The policy intention is that the bridging visa that is out of effect should continue to be held by the person, so that if a decision has not been made on the undecided application when the person's substantive visa ceases following their return to Australia, the bridging visa will come into effect to maintain the person's lawful status until a decision is made on the outstanding application.[45]

2.48      Submitters raised no concerns specifically addressing provisions contained in Schedule 2 of the bill.

Schedule 3 – Contactless immigration clearance

2.49      The department set out the advantages of contactless technology in enhancing the use of SmartGates in immigration processes:

These immigration clearance measures·amend the Migration Act to enable the use of 'contactless' technology to clear travellers through the automated immigration clearance system, SmartGate, which is an authorised clearance authority under the Migration Act. Contactless technology is an enhancement to SmartGates at both departure and arrival, and uses leading edge technology to confirm a traveller's identity, removing the SmartGate's reliance on document based checks to confirm identity.[46]

2.50      The department emphasised that the use of SmartGates was voluntary, and that individuals could choose to be processed by an immigration officer.[47] Moreover, the department highlighted both the security and economic benefits of the improvement of automated immigration clearance systems:

With increased automation, Australian Border Force resources can be diverted from manual processing tasks to focus on managing border threats and minimising vulnerabilities. This enhancement provides stronger security measures and contributes to the economic development of Australia through faster and more efficient traveller facilitation.[48]

2.51      No concerns about Schedule 3 were raised by submitters to the inquiry.

Committee view

2.52      The committee is satisfied that the provisions of the bill would achieve the stated goals of supporting the trial of 10-year multiple entry visas for Chinese nationals wishing to visit Australia for tourism and business purposes.

2.53      Tourism is one of Australia's largest sectors, contributing around $120 billion to our national economy. Within this, China is Australia's largest source of tourists, who contribute over $5 billion to the Australian economy annually.[49]

2.54      Expediting visas for Chinese visitors will clearly deliver benefits for the tourism industry in the future, and through this contribute substantially to the Australian economy more generally.[50]

2.55      The committee understands that the bill's proposed provisions would also assist in streamlining the Australian immigration system, which faces significant challenges in the near future, exemplified by forecasts that suggest there will be a 25 per cent increase to the number of visitors to Australia over the next four years.

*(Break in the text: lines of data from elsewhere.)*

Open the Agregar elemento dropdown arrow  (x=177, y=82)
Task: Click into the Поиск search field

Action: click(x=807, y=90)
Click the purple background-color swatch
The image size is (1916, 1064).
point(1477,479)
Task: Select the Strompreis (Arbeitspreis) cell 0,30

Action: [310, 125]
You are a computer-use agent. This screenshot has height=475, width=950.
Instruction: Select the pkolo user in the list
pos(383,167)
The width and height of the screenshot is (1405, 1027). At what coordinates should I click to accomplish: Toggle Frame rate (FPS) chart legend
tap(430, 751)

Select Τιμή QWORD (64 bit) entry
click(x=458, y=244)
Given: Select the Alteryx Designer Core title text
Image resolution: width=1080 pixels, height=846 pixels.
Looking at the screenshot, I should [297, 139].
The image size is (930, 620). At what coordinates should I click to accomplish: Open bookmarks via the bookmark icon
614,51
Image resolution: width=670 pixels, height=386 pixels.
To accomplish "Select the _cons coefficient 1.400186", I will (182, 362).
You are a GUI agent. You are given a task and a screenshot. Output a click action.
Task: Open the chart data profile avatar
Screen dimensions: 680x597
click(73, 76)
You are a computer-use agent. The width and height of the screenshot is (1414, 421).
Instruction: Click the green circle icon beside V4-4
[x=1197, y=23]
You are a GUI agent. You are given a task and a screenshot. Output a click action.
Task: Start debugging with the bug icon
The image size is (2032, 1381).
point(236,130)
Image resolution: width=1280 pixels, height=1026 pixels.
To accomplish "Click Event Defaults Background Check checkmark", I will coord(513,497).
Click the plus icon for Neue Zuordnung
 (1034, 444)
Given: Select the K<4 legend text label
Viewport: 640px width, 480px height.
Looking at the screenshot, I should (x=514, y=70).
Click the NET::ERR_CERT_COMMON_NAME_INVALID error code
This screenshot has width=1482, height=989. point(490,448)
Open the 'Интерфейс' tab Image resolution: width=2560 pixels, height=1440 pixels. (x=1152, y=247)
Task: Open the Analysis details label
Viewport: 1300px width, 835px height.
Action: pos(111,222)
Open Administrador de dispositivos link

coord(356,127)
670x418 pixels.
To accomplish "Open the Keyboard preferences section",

2.56      Given this, the committee considers that the bill will go some way to making it more convenient for many visa holders to enter Australia, as well as reducing red tape and costs for the Commonwealth.

2.57      The committee understands that concerns have been raised by submitters to the inquiry about the visa revalidation system introduced by the bill. Additionally, the committee has considered evidence that argues the bill does not include robust mechanisms to ensure that determinations made by the minister are subject to appropriate scrutiny and accountability.

2.58      However, the committee is satisfied that the proposed measures are necessary and justified, and will lead to good outcomes for both the integrity of the Australian immigration system and the national economy.

2.59      The committee notes that any decision made by the minister to make determinations for certain classes of visa holders to be subject to public interest revalidation checks requires that the minister table a statement in both Houses of Parliament justifying the decision. This provision would ensure that decisions made by the Minister are subject to appropriate scrutiny by Parliament.

2.60      The committee encourages government to consider that public interest revalidation checks made by the Minister be subject to disallowance by the Senate.

Recommendation 1

2.61      The committee recommends that the Senate pass the bill.